*PROBLEMS AND TASKS:*
(1) Reproduce the passage of the literary news roundup from "After two journalists" to "of such events.".
(2) Pick up the literary news roundup after its final sentence and continue writing it.
==== PASSAGE SHOWN ====
• August 27, 2015

    Jonathan Franzen

    Jonathan Franzen

    At New York, Christian Lorentzen has an essay on Jonathan Franzen’s Purity, in which he joins Elaine Blair in bringing “some skepticism to the dizzy proceedings,” and also considers the Franzen phenomenon more generally: “Do you love Jonathan Franzen? Does America? Does the world? These questions sound ridiculous, but they’re the ones Franzen has been posing over the past two decades, as he has, against long odds, made himself the kind of public figure about whom they aren’t entirely ridiculous or even unusual.”

    After two journalists were killed while on a routine assignment in Virginia, Poynter has some suggested guidelines for what should and shouldn’t be shown in coverage of such events.

    The Awl predicts “a bloodbath” at Condé Nast, where employees are being asked to account for their activities task by task, hour by hour.

    Disappointingly, it seems as if Cormac McCarthy does not tweet.
==== EXTRACTED INFORMATION ====
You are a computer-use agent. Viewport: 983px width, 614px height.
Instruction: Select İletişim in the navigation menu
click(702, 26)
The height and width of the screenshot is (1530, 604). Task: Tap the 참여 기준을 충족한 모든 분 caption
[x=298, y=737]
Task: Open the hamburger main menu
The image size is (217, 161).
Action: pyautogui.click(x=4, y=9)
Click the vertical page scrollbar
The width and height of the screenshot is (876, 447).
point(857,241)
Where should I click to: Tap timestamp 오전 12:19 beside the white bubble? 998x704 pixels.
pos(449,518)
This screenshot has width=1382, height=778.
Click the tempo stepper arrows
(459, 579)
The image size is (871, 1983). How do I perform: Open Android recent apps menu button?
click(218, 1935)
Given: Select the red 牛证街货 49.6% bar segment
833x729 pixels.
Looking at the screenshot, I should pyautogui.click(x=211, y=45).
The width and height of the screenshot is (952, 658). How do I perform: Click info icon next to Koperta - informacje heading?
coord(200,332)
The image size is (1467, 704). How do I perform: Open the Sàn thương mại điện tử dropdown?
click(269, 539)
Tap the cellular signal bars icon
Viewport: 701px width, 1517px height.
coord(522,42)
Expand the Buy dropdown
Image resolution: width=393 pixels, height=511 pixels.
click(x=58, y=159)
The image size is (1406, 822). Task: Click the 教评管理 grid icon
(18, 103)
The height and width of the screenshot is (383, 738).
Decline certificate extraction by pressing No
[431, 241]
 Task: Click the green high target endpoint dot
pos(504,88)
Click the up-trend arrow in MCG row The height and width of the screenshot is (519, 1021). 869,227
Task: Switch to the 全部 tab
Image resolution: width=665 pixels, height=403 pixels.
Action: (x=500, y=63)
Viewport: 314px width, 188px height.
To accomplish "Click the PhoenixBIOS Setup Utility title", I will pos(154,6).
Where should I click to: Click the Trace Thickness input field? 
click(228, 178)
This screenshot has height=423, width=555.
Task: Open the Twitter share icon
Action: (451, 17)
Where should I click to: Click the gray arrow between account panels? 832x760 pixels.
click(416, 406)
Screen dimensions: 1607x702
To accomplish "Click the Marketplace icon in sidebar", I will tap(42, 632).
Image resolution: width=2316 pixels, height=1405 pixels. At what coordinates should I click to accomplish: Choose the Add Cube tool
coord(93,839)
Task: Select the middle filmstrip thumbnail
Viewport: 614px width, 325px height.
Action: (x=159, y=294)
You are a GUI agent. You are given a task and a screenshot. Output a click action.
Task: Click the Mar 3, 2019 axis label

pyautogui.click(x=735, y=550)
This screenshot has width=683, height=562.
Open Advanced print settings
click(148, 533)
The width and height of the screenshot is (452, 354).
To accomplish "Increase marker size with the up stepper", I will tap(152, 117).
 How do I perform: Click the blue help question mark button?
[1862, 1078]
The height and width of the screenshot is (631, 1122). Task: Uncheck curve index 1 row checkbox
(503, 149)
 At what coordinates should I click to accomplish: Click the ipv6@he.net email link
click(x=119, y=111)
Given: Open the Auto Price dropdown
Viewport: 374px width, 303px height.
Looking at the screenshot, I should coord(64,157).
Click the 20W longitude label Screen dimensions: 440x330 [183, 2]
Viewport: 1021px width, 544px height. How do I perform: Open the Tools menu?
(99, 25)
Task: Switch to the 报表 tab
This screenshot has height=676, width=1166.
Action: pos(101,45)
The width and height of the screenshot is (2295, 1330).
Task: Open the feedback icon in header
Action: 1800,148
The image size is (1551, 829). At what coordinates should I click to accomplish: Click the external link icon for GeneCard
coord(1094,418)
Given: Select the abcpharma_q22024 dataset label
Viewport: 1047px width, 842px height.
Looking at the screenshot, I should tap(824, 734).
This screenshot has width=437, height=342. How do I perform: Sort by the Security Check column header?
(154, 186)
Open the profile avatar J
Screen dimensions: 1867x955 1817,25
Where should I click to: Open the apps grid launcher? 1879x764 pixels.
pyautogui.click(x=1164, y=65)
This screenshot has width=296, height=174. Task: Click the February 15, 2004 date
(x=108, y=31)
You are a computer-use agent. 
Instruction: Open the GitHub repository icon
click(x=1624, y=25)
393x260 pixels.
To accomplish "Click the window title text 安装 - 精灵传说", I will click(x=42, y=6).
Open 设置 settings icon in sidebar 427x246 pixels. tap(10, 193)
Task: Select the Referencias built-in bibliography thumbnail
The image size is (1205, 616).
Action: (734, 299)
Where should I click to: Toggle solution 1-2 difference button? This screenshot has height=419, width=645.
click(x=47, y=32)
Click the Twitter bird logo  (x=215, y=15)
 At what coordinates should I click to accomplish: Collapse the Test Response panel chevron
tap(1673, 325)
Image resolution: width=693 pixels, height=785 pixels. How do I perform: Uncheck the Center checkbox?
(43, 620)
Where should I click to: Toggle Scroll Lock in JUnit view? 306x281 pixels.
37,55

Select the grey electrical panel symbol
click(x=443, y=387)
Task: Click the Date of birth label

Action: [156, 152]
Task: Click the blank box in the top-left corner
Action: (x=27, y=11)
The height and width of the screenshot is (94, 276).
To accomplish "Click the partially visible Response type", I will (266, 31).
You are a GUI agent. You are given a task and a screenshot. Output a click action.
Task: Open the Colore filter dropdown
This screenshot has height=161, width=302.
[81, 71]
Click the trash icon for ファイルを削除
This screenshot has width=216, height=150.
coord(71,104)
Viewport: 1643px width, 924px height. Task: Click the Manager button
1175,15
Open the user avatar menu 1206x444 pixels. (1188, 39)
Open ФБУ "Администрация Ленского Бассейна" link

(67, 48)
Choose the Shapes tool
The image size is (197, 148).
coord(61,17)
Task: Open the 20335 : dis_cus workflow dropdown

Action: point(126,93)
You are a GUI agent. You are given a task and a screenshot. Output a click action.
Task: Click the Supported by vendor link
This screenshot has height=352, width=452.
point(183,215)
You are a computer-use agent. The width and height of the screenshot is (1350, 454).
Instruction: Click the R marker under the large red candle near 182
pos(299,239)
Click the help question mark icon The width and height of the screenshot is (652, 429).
====
*OUTPUTS:*
(1)
After two journalists were killed while on a routine assignment in Virginia, Poynter has some suggested guidelines for what should and shouldn’t be shown in coverage of such events.

(2)
    September 10th has been named George Scialabba Day by Cambridge City Council, and the Baffler is organizing a party that night at the Brattle Theatre (Noam Chomsky, Barbara Ehrenreich and others will be there) to celebrate Scialabba’s “retirement” from his work at Harvard and “entry into the uncertain world of writing for his supper.” That sounds like good news for editors—and for anyone in Cambridge on the 10th, too.

  • August 26, 2015

    Roz Chast

    Roz Chast

    Nearly twenty years into its history, the Thurber Prize for American Humor will finally be going to a woman (either Annabelle Gurwitch, Roz Chast, or Julie Schumacher) on September 28.

    Donald Trump and Fox News CEO Roger Ailes are continuing to do battle (for one thing, Trump revived his attack on Megyn Kelly last night). Ailes means well, according to an unnamed source who talked to Gabriel Sherman: “Roger says Trump is unelectable. His goal here is to save the country.”

    Music critic David Hajdu has gone out on a limb and made his own album. Being interviewed about it by The Observer also gave him the opportunity to share “something I’ve wanted to say, but nobody’s asked me so I can finally say it.” Here are his thoughts on leaving the New Republic with the rest of the old guard, and going to The Nation: “Writing for The Nation after writing for The New Republic for twelve years is like, your wife dies so you marry her sister. But then you start to realize that you sort of always had a crush on her the whole time, you know? Because I’m really happy there.”

    Alison Bechdel’s graphic memoir Fun Home has proved too much for some of Duke’s fainter-hearted freshmen.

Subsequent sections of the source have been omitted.